■ **文档节选**:
##########

工作线程执行上述代码 pthread_mutex_lock(&io_threads_mutex[id]) 行时,由于 io_threads_mutex[id] 这个互斥体已经被主线程加锁了,因此工作线程阻塞在这里。如果想启用这些 IO 工作线程,可以调用 startThreadedIO 函数,startThreadedIO 函数实现如下:

//networking.c 2985行
void startThreadedIO(void) {
    //...省略部分代码...
    for (int j = 1; j < server.io_threads_num; j++)
        pthread_mutex_unlock(&io_threads_mutex[j]);
    io_threads_active = 1;
}

startThreadedIO 对相应的互斥体 io_threads_mutex[id] 进行解锁,同时设置启用 IO 线程的标志变量 io_threads_active,这个变量将在下文介绍。有读者可能会注意到:即使解锁 io_threads_mutex[id] 互斥体后,continue 之后,下一轮循环由于 io_threads_pending[id] 仍然为 0,循环会继续加锁解锁再 continue,仍然不能执行 IOThreadMain 处理由 client 对象组成的链表对象。确实如此,因此除了解锁 io_threads_mutex[id] 互斥体还必须将 io_threads_pending[id] 设置为非 0 值,才能执行 IO 工作线程的主要逻辑。那么 io_threads_pending[id] 在什么地方被设置成非 0 值呢?

beforeSleep 函数中分别调用了 handleClientsWithPendingReadsUsingThreadshandleClientsWithPendingWritesUsingThreads() ,这两个函数分别对应读和写的情况。

//server.c 2106行
void beforeSleep(struct aeEventLoop *eventLoop) {
    //...省略部分代码...

    /* We should handle pending reads clients ASAP after event loop. */
    handleClientsWithPendingReadsUsingThreads();

    //...省略部分代码...

    /* Handle writes with pending output buffers. */
    handleClientsWithPendingWritesUsingThreads();

      //...省略部分代码...
}

先来看读的情况,handleClientsWithPendingReadsUsingThreads 函数定义如下:

//networking 3126行
int handleClientsWithPendingReadsUsingThreads(void) {
    if (!io_threads_active || !server.io_threads_do_reads) return 0;
    int processed = listLength(server.clients_pending_read);
    if (processed == 0) return 0;

    if (tio_debug) printf("%d TOTAL READ pending clients\n", processed);

    /* Distribute the clients across N different lists. */
    listIter li;
    listNode *ln;
    listRewind(server.clients_pending_read,&li);
    int item_id = 0;
    //主线程给工作线程分配client对象的策略
    while((ln = listNext(&li))) {
        client *c = listNodeValue(ln);
        int target_id = item_id % server.io_threads_num;
        listAddNodeTail(io_threads_list[target_id],c);
        item_id++;
    }

    /* Give the start condition to the waiting threads, by setting the
     * start condition atomic var. */
    io_threads_op = IO_THREADS_OP_READ;
    for (int j = 1; j < server.io_threads_num; j++) {
        int count = listLength(io_threads_list[j]);
        io_threads_pending[j] = count;
    }

    /* Also use the main thread to process a slice of clients. */
    listRewind(io_threads_list[0],&li);
    while((ln = listNext(&li))) {
        client *c = listNodeValue(ln);
        readQueryFromClient(c->conn);
    }
    listEmpty(io_threads_list[0]);

    /* Wait for all the other threads to end their work. */
    while(1) {
        unsigned long pending = 0;
        for (int j = 1; j < server.io_threads_num; j++)

##########

■ **数据条目**:
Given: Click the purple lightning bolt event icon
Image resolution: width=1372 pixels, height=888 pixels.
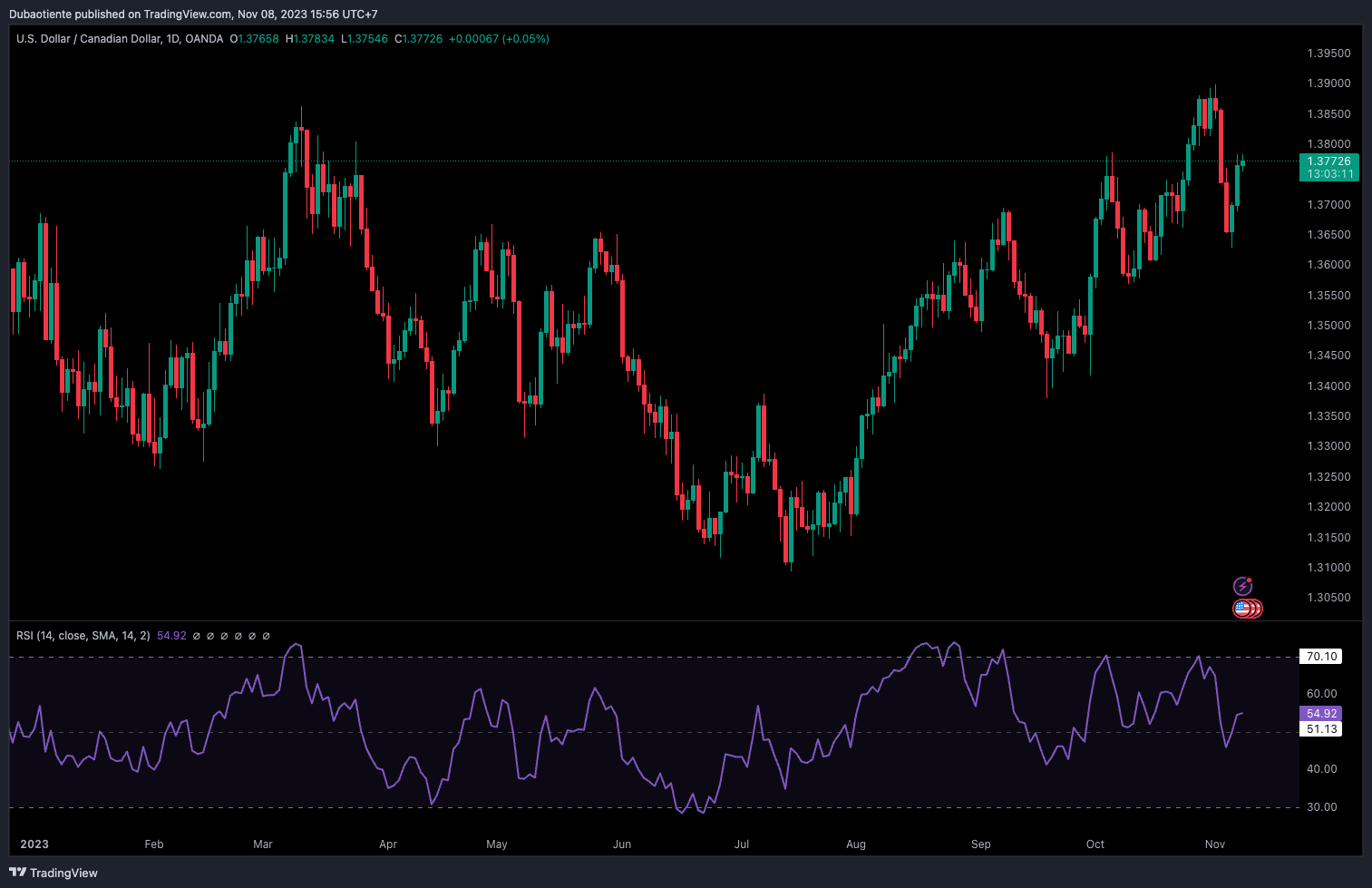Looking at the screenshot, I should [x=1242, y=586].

##########

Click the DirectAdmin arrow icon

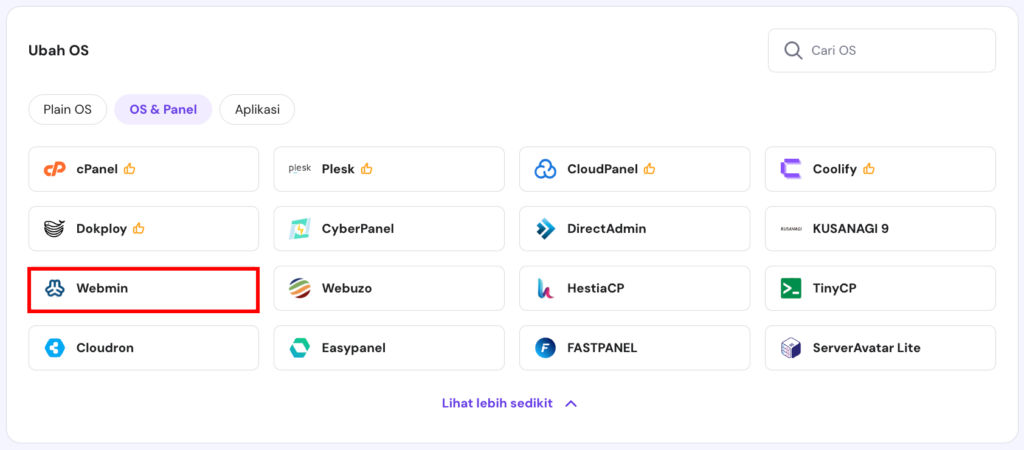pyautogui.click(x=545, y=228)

##########

■ **任务说明**: 请接着上面那段讲解 IO 工作线程的文字往下写，从它停下的地方续写。

■ **任务结果**:
            pending += io_threads_pending[j];
        if (pending == 0) break;
    }
    if (tio_debug) printf("I/O READ All threads finshed\n");

    /* Run the list of clients again to process the new buffers. */
    while(listLength(server.clients_pending_read)) {
        ln = listFirst(server.clients_pending_read);
        client *c = listNodeValue(ln);
        c->flags &= ~CLIENT_PENDING_READ;
        listDelNode(server.clients_pending_read,ln);

        if (c->flags & CLIENT_PENDING_COMMAND) {
            c->flags &= ~CLIENT_PENDING_COMMAND;
            if (processCommandAndResetClient(c) == C_ERR) {
                /* If the client is no longer valid, we avoid
                 * processing the client later. So we just go
                 * to the next. */
                continue;
            }
        }
        processInputBuffer(c);
    }
    return processed;
}

上述代码先通过 io_threads_active 和 server.io_threads_do_reads 两个标志判断是否开启了 IO 线程,如果没开启则直接退出该函数,所有的 IO 操作在主线程中处理。如果开启了 IO 线程,第一个 while 循环处是主线程给 IO 线程分配 client 对象的策略,这里的策略也很简单,即所谓的 Round-Robin(轮询策略),根据当前处理序号与线程数量求余,分别将对应的 client 对象放入相应的线程(包括主线程)存储 client 的链表中。假设现在包括主线程一共有 4 个 IO 线程,则第 0 个 client 对象分配给主线程,第 1 个分配给 1 号工作线程,第 2 个分配 2 号工作线程,第 3 个 分配给 3 号线程,第 4 个再次分配给主线程,第 5 个分配给 1 号线程,第 6 个分配给 2 号线程……以此类推。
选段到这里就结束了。